With a selection of over fifty historical and contemporary artists, the Fondazione Nicola Trussardi, through Fata Morgana: Memories of the Invisible, invites us to reconsider the role of the marginal, the inexplicable, and the visionary in artistic creation. The project is entrusted to a curatorial team with extensive international experience—which, for the first time in Italy, includes not one but two former directors of the Venice Biennale—and transforms Palazzo Morando into a portal suspended between past and present, imagination and reality.

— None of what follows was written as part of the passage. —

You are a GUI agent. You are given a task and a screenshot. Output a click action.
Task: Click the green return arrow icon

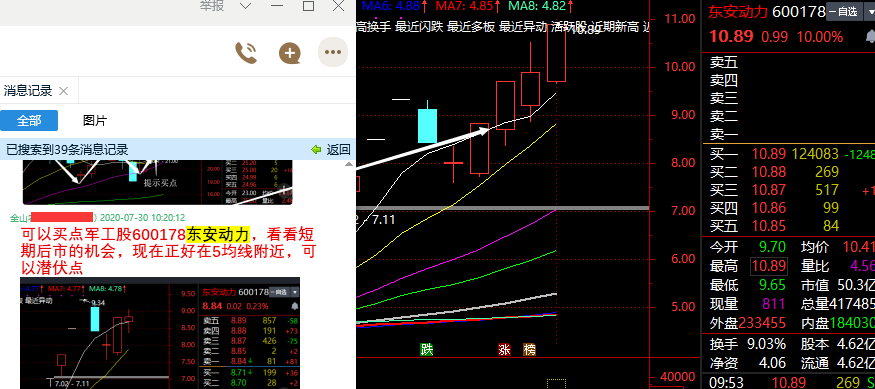tap(316, 150)
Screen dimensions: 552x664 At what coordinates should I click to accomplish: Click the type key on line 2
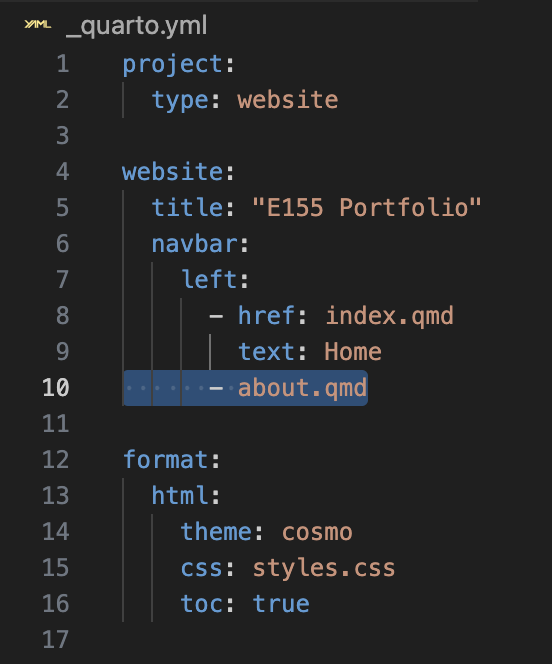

Hilma af Klint, Eileen Agar, Aloïse (Aloïse Corbaz), Giulia Andreani, Kenneth Anger, Antonin Artaud, Wilhelmine Assmann, Annie Besant, Hildegard von Bingen, Kerstin Brätsch, André Breton, Marguerite Burnat-Provins, Marian Spore Bush, Claude Cahun, Chiara Camoni, Milly Canavero, Guglielmo Castelli, Ferdinand Cheval, Judy Chicago, Fleury-Joseph Crépin, Maya Deren, Fernand Desmoulin, Marcel Duchamp, Germaine Dulac, Cecilia Edefalk, Max Ernst, Minnie Evans, Madame Favre, Olga Fröbe-Kapteyn, Chiara Fumai, Dominique Fung, Linda Gazzera, Madge Gill, Anna Hackel, Gertrude Honzatko-Mediz, Georgiana Houghton, Anna Mary Howitt Watts, Victor Hugo, Hector Hyppolite, Emma Jung, Corita Kent, Pierre Klossowski, Emma Kunz, Ethel Le Rossignol, Sheila Legge, Augustin Lesage, Lars Olof Loeld, Goshka Macuga, Diego Marcon, James Tilly Matthews, Henry Michaux, Lee Miller, Jacob Mohr, Sister Gertrude Morgan, Jill Mulleady, Nadja (Léona Delcourt), Louise Nevelson, Eusapia Palladino, Paulina Peavy, Stanisłava Popielska, Carol Rama, Man Ray, Victorien Sardou, Marianna Simnett, Hélene Smith (Catherine-Elise Müller), Kiki Smith, Lily Stockman, Rosemarie Trockel, Gustave Pierre Marie Le Goarant de Tromelin, Kaari Upson, Andra Ursuța, Giuseppe Versino, Vanda Vieira-Schmidt, Günter Weseler, Johanna Natalie Wintsch, Adolf Wölfli, Anna Zemánkovà, Unica Zürn.
The Nicola Trussardi Foundation presents a catalogue (bilingual, 248 pages) to accompany the exhibition, published by Electa in the Pesci rossi series. It is edited by Massimiliano Gioni, Daniel Birnbaum and Marta Papini and includes the preface by Beatrice Trussardi, the text by the editors and essays by Jennifer Higgie, Vivienne Roberts and Julia Voss, together with the new translation of the poem Fata Morgana by André Breton , which intertwines history, art and mysticism. With over eighty color images, the publication explores the connections between art, spiritualism, esotericism, and feminism, showcasing the multiple voices of artists, mediums, and visionaries who have spanned history from the 19th century to the present day.